__Work instruction__:
Work out the number of lines in the listing below that include "computer", and answer with it alone.

__Provided data__:
++++++++

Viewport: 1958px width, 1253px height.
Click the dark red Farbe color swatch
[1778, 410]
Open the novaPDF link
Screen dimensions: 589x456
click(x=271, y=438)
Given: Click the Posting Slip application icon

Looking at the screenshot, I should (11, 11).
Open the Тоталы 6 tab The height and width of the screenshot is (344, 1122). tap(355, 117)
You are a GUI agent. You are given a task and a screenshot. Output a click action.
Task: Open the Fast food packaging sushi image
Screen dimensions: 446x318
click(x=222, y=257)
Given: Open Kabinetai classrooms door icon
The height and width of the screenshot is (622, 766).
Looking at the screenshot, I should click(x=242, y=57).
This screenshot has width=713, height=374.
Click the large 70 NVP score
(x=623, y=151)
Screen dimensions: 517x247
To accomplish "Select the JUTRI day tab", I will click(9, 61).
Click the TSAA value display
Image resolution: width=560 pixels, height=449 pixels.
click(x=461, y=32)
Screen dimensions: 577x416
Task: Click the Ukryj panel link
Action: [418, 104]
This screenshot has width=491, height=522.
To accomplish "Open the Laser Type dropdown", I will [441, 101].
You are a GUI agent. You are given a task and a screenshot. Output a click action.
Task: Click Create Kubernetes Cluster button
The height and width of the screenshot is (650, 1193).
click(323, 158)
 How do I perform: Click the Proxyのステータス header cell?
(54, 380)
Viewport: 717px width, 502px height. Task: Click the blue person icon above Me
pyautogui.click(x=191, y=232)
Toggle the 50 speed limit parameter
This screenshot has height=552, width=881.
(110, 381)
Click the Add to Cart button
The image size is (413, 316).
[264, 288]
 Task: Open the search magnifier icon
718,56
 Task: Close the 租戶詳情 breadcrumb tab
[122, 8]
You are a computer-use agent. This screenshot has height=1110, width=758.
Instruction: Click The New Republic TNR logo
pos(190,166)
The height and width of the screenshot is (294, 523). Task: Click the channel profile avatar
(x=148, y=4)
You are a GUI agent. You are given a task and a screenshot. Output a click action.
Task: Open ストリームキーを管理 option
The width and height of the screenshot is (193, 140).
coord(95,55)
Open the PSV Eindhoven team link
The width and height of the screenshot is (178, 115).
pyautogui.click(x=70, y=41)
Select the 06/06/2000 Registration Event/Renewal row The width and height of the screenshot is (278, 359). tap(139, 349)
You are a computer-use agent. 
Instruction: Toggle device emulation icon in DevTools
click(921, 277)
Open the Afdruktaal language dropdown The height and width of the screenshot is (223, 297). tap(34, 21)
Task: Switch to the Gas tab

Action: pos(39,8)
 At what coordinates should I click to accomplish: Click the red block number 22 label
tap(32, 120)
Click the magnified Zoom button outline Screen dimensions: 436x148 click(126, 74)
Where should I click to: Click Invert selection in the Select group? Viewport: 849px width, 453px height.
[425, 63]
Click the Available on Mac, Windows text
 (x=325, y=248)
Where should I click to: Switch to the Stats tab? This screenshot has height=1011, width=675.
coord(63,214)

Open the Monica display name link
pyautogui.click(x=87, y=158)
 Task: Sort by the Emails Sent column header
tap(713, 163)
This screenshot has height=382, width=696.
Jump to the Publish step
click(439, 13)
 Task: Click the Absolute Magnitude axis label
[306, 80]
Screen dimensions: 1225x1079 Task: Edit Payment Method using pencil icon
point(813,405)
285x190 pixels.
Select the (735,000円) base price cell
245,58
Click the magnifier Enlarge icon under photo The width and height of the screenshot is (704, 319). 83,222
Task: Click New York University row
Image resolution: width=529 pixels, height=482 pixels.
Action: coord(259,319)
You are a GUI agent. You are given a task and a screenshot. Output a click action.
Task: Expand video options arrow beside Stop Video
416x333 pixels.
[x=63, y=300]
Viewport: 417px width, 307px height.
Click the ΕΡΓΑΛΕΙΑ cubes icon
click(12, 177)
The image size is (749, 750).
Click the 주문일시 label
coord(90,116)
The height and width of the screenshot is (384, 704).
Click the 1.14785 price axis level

++++++++

__Result__:
2